Les camp‑meetings furent introduits en Angleterre par le rév. Lorenzo Dow (q.v.), ardent prédicateur méthodiste qui, après avoir œuvré quelque temps en Angleterre comme itinérant indépendant et constaté, en 1807, un vif intérêt religieux dans le Staffordshire, suggéra aux gens le plan des camp‑meetings. Le peuple l'adopta aussitôt. Un drapeau fut hissé sur Mow Hill; la population s'y rassembla de toutes les régions environnantes, et le premier camp‑meeting anglais eut lieu. William Clowes et Hugh Bourne, qui furent parmi les laïcs les plus zélés et utiles lors des réveils de cette époque, prirent part activement aux premières réunions. Bourne les défendit dans une brochure qui provoqua des publications de contre‑partie de la part des prédicateurs des circuits de Burslem et Macclesfield. Comme l'on allégua que de nombreux excès accompagnaient de tels offices en plein air, la Wesleyan Conference, en 1807, déclara : « C'est notre jugement que, même en supposant de telles réunions admissibles en Amérique, elles sont fort inappropriées en Angleterre et susceptibles d'engendrer un préjudice considérable, et nous déclinons toute connexion avec elles. » Leurs partisans, toutefois, continuèrent à les tenir. Hugh Bourne, qui éveilla le peuple du Lancashire, du Cheshire et du Staffordshire par ses exhortations et prières, fut expulsé en 1808 de la connexion par la Burslem Quarterly Meeting; et, deux ans plus tard, Clowes, qui continua d'assister aux camp‑meetings, fut lui aussi expulsé.
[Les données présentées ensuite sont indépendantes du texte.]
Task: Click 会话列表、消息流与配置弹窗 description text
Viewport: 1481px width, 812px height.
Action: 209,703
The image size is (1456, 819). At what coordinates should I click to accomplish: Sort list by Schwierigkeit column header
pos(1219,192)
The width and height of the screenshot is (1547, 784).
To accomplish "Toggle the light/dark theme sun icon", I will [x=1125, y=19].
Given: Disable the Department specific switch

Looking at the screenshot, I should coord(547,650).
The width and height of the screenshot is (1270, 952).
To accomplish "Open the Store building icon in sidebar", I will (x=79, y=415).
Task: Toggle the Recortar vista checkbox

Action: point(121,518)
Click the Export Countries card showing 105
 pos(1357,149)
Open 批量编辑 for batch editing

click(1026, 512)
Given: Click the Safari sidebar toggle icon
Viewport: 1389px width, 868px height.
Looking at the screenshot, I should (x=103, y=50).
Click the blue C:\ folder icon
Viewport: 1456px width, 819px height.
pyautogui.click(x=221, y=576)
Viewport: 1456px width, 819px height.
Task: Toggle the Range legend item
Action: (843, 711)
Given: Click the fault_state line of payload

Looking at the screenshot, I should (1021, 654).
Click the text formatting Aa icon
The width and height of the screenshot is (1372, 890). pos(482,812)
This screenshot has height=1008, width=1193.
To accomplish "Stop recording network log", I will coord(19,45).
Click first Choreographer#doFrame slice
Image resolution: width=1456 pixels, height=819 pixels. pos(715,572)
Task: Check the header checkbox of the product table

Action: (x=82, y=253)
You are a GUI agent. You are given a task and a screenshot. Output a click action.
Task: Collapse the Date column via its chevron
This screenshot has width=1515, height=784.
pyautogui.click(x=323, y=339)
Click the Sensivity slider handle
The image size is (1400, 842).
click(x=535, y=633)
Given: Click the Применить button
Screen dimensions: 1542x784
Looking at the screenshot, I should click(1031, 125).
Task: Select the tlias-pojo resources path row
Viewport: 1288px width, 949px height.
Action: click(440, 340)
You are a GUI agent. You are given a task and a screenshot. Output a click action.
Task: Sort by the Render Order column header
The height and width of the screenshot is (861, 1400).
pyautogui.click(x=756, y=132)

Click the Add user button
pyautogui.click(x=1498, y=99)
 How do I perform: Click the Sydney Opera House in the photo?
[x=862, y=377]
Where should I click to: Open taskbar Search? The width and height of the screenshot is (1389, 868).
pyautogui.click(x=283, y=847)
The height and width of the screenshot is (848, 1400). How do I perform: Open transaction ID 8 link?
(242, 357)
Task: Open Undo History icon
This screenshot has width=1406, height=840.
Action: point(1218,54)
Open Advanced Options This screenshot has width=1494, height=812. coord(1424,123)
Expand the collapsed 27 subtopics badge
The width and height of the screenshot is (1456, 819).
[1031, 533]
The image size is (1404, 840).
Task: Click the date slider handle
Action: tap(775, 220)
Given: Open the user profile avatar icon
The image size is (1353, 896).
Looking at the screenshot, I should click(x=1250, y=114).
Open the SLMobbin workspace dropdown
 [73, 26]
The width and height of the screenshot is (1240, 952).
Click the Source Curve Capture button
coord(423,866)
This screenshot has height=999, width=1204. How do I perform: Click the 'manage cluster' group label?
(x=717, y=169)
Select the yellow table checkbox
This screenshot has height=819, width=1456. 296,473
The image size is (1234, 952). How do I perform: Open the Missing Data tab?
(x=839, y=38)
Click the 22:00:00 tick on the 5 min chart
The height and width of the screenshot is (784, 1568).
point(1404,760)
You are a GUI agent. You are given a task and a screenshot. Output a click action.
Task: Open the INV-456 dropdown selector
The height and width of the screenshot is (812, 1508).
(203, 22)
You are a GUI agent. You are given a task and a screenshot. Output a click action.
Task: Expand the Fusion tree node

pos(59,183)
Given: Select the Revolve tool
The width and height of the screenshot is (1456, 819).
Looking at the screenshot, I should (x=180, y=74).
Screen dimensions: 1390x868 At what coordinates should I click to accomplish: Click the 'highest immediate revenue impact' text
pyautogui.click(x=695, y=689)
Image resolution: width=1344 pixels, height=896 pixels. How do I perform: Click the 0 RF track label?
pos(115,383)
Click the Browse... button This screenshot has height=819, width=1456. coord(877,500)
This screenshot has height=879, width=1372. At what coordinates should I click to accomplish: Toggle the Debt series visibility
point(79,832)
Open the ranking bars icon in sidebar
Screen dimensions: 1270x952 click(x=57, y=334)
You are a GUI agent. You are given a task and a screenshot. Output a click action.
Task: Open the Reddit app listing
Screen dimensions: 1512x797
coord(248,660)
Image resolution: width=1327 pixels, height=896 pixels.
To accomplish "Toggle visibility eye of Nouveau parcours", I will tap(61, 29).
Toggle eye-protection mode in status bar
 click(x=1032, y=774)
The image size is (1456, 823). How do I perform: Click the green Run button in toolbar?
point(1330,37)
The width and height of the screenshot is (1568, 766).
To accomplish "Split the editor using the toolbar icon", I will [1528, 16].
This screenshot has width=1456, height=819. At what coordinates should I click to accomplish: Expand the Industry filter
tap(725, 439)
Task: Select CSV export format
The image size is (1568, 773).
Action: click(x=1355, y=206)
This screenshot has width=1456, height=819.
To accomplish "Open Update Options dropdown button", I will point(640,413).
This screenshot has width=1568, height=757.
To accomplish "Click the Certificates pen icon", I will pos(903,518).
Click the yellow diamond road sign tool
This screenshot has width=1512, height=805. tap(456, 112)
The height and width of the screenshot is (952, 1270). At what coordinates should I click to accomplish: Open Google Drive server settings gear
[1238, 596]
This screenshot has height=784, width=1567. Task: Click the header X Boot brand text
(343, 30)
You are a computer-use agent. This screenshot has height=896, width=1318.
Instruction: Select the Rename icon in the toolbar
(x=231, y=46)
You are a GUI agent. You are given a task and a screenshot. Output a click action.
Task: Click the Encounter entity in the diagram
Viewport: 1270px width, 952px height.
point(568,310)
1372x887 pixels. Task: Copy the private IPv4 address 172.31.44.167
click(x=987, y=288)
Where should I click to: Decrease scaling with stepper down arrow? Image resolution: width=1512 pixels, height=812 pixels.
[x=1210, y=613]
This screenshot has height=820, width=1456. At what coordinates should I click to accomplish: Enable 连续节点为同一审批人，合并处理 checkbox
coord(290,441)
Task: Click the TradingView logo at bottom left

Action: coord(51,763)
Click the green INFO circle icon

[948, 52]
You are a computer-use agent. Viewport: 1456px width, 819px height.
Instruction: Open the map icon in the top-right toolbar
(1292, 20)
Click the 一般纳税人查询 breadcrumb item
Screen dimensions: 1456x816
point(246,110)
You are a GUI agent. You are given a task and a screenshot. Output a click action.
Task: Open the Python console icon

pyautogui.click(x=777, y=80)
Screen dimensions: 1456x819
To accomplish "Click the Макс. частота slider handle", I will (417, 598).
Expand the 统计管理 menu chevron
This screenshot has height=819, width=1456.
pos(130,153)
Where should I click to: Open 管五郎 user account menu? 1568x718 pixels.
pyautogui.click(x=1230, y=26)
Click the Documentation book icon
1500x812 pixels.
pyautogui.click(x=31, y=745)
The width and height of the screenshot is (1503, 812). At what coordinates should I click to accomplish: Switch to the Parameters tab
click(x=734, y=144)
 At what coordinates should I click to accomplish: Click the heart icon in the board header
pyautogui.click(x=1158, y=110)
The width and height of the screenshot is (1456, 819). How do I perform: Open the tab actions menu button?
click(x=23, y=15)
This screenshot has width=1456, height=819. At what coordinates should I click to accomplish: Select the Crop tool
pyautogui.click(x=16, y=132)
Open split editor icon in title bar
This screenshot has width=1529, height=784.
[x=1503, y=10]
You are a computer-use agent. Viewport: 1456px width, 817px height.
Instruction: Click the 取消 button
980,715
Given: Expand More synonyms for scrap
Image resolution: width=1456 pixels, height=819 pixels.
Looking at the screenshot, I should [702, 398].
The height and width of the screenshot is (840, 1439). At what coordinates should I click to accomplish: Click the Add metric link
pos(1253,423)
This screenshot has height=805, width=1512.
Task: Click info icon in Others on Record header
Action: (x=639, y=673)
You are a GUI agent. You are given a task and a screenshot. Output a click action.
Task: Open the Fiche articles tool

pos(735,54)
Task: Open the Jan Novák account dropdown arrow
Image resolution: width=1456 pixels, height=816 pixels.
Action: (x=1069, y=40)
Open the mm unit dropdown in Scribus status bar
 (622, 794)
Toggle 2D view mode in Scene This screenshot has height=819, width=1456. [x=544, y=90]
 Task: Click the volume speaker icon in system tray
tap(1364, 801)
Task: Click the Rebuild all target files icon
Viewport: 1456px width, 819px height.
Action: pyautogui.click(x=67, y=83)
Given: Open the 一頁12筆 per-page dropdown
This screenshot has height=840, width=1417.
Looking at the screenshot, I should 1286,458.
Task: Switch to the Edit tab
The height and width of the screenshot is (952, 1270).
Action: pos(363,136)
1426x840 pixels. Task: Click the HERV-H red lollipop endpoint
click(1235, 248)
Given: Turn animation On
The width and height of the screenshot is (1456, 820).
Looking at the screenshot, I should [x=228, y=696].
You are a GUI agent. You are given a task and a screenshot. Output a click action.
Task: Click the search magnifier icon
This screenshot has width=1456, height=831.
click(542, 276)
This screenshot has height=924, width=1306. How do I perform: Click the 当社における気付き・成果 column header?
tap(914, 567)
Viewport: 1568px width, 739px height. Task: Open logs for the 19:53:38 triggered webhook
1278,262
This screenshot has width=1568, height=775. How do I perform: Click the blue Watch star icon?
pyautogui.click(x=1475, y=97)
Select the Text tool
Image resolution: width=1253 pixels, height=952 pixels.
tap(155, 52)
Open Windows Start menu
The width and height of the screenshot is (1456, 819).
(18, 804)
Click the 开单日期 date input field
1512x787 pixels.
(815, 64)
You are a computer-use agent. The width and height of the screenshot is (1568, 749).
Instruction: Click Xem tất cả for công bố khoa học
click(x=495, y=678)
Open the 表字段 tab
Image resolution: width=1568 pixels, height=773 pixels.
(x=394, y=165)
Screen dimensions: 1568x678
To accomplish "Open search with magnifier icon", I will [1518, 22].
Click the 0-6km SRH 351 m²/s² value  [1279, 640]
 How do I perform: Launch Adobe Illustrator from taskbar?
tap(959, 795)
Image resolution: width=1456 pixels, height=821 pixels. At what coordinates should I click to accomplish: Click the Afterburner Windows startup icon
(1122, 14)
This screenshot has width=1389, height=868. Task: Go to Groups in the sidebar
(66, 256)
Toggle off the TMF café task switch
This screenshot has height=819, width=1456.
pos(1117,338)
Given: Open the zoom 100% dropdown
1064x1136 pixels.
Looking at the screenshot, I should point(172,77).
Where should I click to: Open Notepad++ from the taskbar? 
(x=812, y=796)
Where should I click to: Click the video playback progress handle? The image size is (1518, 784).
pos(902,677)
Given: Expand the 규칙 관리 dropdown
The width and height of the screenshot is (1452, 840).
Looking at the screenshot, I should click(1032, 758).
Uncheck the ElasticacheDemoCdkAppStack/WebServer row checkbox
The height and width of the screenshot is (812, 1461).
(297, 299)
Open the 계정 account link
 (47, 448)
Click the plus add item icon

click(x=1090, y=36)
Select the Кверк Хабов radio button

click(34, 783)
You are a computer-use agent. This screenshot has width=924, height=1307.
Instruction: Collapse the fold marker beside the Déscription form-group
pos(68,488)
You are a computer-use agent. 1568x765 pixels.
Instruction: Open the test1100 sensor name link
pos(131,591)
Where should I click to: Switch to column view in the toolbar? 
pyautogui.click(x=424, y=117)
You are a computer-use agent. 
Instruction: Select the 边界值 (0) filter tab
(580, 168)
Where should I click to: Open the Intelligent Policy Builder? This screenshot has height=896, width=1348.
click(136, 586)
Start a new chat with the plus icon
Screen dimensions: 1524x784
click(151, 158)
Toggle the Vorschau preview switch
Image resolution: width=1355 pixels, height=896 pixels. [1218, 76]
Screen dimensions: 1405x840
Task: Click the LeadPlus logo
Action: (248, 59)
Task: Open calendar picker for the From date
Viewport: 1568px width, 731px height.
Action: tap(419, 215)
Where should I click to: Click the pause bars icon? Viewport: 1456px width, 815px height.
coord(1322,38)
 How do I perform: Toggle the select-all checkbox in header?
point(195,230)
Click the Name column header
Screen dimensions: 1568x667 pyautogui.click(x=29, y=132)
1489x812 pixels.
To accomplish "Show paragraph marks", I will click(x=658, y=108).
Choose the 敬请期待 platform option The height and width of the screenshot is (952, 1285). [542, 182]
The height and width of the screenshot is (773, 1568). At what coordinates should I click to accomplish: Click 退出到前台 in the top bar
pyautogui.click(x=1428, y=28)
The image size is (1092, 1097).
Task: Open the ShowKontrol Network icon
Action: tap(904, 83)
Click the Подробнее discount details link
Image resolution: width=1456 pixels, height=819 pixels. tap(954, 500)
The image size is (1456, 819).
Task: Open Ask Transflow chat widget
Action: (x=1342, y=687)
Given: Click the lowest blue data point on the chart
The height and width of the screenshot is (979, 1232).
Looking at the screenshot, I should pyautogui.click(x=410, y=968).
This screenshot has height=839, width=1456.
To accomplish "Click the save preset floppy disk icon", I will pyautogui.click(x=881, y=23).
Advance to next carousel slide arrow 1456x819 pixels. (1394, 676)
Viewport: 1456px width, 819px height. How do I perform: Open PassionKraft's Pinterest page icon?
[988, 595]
Clowes entama alors une activité d'ouvrier missionnaire à domicile, abandonnant son commerce pour ce ministère. En 1810 la dénomination « Primitive Methodist » fut organisée, sanctionnant l'habitude de prêcher dans les camp‑meetings, ainsi que sur les marchés et les chaussées. VOIR METHODISTS, PRIMITIVE. La Wesleyan Conference n'a jamais retiré sa désapprobation des camp‑meetings; mais les Wesleyens en Irlande commencèrent à en tenir en 1860, et leur organe, The Irish Evangelist, prit position en leur faveur. Voir An Essay on Camp‑meetings (N. Y. 1849); Stevens, Hist. of Methodism, ii, 224; Bangs, History of M. E. Church, 2:101; Porter, Compendium of Methodism, p. 146, 468; Porter, Camp‑Meetings (N. Y. 24mo); Meth. Quart. Review, 1861, p. 582.